REQUIRED WORK - Reformat the lines of the items into a numbered list, starting at the line containing "has width=850, height=446." and ending at the line containing "[x=522, y=408]", both included, with blank lines omitted.

-*-*-

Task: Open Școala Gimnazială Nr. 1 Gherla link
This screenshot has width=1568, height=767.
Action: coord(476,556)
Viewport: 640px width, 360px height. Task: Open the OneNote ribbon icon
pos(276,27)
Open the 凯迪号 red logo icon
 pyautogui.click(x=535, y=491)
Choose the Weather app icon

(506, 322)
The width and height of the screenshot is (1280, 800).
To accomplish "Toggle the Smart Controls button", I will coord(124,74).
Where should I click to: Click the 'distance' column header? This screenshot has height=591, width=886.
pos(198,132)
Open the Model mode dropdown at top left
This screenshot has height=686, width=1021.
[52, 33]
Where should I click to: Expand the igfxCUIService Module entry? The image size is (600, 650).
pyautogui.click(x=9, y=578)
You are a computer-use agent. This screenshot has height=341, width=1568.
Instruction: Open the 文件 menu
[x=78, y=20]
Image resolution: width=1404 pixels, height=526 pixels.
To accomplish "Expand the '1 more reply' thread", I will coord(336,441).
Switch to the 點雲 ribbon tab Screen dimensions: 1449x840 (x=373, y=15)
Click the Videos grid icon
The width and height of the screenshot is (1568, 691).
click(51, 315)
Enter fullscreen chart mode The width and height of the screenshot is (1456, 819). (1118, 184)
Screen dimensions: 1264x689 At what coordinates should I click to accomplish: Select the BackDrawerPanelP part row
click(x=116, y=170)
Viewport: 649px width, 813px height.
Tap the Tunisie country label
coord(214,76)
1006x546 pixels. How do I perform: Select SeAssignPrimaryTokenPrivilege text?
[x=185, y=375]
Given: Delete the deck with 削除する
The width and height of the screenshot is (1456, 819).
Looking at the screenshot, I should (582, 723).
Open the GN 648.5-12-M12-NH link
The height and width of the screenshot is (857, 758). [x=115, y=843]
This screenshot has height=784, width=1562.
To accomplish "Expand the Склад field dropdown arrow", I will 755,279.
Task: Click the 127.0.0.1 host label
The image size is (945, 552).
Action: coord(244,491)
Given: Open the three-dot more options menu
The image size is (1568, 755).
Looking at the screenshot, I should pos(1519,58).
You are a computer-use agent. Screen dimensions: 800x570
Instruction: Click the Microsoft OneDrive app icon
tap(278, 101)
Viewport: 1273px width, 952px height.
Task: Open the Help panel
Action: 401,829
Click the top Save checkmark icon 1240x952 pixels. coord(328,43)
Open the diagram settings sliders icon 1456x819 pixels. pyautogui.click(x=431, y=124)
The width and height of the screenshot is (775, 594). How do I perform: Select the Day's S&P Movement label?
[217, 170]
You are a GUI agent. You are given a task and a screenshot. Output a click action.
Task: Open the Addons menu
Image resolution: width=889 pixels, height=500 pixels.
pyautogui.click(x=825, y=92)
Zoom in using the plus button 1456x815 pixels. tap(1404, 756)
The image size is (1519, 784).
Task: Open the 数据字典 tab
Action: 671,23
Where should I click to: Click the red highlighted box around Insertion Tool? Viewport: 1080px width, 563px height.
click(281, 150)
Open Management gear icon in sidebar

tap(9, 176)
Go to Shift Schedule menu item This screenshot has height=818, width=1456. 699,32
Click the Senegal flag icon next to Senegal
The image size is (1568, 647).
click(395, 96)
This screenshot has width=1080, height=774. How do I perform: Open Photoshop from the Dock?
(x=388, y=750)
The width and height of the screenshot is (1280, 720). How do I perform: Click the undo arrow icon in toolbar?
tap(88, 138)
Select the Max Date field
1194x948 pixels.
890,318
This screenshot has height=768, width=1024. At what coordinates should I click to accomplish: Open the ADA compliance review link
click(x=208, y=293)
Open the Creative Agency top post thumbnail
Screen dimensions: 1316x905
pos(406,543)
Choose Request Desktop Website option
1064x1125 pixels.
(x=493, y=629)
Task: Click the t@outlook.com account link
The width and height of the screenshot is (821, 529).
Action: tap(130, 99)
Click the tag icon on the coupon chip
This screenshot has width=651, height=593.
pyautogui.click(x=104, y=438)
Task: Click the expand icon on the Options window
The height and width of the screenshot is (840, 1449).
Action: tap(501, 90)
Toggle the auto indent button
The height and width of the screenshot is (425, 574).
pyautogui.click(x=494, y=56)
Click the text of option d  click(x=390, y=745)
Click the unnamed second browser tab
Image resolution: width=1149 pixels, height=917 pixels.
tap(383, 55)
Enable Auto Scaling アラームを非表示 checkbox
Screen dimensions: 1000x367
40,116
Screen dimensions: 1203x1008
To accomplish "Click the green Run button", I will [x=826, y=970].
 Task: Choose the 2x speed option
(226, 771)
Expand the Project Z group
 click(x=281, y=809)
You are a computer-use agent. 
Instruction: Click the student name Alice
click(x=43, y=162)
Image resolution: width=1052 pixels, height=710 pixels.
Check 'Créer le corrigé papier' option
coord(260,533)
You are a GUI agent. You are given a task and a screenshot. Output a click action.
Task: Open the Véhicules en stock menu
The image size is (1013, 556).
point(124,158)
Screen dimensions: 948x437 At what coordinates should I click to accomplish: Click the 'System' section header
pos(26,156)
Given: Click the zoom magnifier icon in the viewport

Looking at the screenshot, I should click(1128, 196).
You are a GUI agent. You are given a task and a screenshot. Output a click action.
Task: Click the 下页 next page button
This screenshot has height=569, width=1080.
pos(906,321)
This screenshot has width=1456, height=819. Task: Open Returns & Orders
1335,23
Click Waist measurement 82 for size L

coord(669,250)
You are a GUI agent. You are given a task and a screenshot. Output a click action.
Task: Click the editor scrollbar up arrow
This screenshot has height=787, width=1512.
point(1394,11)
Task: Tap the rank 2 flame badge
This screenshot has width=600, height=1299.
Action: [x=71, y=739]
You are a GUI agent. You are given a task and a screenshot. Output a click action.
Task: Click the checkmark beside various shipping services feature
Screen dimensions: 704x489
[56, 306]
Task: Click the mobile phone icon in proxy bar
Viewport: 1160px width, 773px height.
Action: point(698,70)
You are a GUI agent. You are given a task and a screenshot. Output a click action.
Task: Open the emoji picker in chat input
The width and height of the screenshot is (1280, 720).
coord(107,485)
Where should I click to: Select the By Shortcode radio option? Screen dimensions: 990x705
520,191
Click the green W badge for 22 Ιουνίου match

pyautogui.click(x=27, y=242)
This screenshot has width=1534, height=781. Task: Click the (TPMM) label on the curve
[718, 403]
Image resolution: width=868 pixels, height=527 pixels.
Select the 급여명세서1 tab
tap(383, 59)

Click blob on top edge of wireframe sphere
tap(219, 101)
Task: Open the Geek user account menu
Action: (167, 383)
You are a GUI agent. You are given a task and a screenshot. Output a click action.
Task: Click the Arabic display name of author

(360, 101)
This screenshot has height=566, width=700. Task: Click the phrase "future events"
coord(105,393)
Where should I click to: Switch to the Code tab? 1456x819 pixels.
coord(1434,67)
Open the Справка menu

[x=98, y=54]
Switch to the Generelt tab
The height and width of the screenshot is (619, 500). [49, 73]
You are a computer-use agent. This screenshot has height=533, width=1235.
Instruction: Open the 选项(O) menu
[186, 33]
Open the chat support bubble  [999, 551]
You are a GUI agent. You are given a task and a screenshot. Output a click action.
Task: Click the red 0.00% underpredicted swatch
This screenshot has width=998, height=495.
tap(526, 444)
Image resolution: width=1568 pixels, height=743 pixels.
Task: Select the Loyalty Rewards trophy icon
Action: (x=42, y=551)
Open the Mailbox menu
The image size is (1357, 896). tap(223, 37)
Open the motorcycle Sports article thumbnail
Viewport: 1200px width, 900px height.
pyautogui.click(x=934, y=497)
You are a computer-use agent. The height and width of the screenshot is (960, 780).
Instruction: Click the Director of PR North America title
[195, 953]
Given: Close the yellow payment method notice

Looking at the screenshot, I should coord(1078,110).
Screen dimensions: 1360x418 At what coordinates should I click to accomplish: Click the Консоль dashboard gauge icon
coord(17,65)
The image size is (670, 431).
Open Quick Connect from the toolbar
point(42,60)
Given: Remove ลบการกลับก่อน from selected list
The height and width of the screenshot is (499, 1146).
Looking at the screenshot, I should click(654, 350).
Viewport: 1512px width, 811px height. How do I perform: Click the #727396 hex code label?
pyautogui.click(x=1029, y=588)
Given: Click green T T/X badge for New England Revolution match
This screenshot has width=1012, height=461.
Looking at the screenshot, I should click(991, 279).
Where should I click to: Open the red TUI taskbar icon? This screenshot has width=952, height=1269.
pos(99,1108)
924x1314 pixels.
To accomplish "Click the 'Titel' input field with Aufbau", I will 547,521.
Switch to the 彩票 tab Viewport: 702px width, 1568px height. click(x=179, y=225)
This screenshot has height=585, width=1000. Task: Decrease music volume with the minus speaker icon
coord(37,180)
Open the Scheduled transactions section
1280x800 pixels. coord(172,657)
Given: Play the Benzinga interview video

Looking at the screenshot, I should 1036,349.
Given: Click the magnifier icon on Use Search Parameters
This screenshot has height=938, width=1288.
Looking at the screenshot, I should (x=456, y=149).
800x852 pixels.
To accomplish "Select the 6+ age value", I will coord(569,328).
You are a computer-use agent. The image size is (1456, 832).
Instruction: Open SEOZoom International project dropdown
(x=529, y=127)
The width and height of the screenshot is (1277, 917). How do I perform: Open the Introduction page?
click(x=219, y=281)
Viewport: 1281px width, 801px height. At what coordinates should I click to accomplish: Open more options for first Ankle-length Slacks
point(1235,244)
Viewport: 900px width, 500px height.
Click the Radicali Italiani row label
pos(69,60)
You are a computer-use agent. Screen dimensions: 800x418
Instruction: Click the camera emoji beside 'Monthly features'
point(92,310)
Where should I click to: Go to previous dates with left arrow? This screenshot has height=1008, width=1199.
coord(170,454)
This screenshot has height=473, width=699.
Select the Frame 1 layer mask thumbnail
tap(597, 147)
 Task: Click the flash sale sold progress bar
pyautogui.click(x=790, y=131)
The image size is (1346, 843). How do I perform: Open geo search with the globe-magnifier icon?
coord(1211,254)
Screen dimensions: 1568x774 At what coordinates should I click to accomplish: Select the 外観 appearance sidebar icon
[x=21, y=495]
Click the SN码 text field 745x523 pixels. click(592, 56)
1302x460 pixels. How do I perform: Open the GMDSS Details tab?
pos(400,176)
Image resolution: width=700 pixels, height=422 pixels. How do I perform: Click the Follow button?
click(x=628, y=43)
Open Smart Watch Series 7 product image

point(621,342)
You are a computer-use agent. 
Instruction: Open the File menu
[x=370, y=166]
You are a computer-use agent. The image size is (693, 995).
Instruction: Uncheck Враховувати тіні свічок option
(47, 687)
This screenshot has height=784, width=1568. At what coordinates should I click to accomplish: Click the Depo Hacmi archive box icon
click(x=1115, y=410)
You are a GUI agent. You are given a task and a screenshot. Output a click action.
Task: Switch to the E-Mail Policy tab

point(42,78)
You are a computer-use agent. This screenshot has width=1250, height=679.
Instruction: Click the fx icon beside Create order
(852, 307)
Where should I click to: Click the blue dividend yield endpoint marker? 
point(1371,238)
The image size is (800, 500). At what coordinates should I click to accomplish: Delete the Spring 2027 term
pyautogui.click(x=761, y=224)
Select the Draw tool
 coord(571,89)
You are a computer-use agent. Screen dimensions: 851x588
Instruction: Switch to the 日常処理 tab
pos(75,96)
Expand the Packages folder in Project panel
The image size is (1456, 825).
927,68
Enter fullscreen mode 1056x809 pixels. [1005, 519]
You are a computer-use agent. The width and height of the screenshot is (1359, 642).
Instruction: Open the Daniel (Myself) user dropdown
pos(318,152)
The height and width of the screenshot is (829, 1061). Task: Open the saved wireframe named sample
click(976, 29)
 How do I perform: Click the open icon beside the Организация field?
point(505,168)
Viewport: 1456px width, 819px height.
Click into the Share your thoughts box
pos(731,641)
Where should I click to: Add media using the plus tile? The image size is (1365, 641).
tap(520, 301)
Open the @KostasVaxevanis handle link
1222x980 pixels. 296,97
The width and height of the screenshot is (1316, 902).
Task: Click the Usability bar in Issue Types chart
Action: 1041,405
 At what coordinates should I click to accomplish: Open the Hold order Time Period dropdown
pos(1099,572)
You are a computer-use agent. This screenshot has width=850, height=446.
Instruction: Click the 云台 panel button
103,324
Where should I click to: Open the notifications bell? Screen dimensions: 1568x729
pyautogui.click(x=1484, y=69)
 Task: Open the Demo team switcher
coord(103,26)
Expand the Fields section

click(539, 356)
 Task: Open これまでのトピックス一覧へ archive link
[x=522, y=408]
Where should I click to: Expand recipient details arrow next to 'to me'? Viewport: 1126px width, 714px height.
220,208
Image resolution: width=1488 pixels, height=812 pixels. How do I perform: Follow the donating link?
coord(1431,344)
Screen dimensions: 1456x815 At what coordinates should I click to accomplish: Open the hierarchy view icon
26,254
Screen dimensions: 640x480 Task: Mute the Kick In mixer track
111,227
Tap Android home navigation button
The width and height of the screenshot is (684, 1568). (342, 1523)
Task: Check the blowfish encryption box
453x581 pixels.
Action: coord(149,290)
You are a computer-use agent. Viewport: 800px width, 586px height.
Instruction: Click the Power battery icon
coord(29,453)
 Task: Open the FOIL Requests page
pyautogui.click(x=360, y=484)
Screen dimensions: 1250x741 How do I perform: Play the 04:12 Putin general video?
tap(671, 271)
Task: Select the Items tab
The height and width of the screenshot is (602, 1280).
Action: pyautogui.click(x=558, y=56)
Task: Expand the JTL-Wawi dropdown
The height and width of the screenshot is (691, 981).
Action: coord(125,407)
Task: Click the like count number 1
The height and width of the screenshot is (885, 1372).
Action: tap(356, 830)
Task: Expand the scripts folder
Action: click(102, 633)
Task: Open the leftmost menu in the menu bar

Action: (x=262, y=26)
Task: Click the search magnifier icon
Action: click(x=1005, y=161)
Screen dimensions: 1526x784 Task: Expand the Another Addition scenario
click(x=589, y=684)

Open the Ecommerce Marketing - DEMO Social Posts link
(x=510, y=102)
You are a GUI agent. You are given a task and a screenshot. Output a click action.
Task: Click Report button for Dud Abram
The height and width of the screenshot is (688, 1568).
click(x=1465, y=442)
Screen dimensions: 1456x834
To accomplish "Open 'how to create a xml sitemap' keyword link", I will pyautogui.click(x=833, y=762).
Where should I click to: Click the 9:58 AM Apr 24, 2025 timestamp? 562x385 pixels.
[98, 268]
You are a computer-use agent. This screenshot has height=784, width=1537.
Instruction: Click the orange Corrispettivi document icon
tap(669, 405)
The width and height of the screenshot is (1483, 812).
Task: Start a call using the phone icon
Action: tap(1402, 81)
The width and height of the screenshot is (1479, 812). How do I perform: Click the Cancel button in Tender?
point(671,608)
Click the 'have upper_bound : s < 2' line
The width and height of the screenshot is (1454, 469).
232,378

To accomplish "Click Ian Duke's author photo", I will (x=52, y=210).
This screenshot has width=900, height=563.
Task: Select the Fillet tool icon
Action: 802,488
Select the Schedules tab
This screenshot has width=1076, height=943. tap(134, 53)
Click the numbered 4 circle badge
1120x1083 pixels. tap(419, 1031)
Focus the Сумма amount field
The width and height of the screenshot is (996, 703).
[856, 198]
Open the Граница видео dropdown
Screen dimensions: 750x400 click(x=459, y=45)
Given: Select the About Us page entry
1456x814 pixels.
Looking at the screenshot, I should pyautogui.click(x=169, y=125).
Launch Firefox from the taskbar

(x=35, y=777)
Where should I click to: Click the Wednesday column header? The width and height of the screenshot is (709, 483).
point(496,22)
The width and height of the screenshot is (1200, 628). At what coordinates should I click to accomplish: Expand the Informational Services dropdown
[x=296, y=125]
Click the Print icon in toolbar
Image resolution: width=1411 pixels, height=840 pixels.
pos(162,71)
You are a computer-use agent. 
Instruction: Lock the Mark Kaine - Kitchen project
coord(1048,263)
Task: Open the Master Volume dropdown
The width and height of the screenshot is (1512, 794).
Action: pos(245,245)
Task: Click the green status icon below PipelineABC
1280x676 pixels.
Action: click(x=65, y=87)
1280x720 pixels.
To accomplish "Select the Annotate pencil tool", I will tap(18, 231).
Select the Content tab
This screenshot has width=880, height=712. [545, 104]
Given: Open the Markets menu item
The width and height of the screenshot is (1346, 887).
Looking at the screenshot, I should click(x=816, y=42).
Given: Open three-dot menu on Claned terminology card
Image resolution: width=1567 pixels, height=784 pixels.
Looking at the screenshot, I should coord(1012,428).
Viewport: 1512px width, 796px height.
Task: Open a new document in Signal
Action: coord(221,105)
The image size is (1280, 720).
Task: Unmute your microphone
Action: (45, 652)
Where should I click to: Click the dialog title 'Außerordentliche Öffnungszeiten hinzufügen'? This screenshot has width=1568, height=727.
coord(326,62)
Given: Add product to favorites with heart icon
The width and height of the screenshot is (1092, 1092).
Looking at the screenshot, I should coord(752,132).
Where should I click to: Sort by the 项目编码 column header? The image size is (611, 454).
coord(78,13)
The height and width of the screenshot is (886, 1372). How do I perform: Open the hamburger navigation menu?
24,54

-*-*-

RESULT OF THE TASK -
1. You are a computer-use agent. This screenshot has width=850, height=446.
2. Instruction: Click the 云台 panel button
3. 103,324
4. Where should I click to: Open the notifications bell? Screen dimensions: 1568x729
5. pyautogui.click(x=1484, y=69)
6.  Task: Open the Demo team switcher
7. coord(103,26)
8. Expand the Fields section
9. click(539, 356)
10.  Task: Open これまでのトピックス一覧へ archive link
11. [x=522, y=408]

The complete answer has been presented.